This is the error I get when i train my model. The error occured at the 10th epoch after running for 1 day. Is it a memmory issue? Cause i tried to use my multiple GPUs in parallel.What are your suggestions?
RuntimeError: DataLoader worker (pid 12119) is killed by signal: Killed.
The screenshot of my model can be seen here:
I am just getting my feet wet with PyTorch, and I am seeing the same behavior, with no GPU.
Running a CNN very similar to the 60 minute blitz tutorial, with two classes and approximately 12,000 training images, I get the following at epoch 87:
Traceback (most recent call last):
File “training.py”, line 69, in
File “/home/goldin/miniconda3/lib/python3.7/site-packages/torch/tensor.py”, line 166, in backward
torch.autograd.backward(self, gradient, retain_graph, create_graph)

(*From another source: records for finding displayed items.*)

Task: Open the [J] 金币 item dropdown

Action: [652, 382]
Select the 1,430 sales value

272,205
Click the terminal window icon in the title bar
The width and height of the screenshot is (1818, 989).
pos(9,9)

File “/home/goldin/miniconda3/lib/python3.7/site-packages/torch/autograd/init.py”, line 99, in backward
allow_unreachable=True) # allow_unreachable flag
File “/home/goldin/miniconda3/lib/python3.7/site-packages/torch/utils/data/_utils/signal_handling.py”, line 66, in handler
RuntimeError: DataLoader worker (pid 4452) is killed by signal: Killed.
This is replicable. It looks suspiciously like a memory leak since the first 86 epochs complete successfully.
The training is taking about 3 minutes per epoch, so it takes about four and a half hours for the problem to appear.
Is there a way to turn off the _error_if_any_worker_fails() flag?
Can you offer suggestions for a work around?
Should this be raised as an issue on GitHub?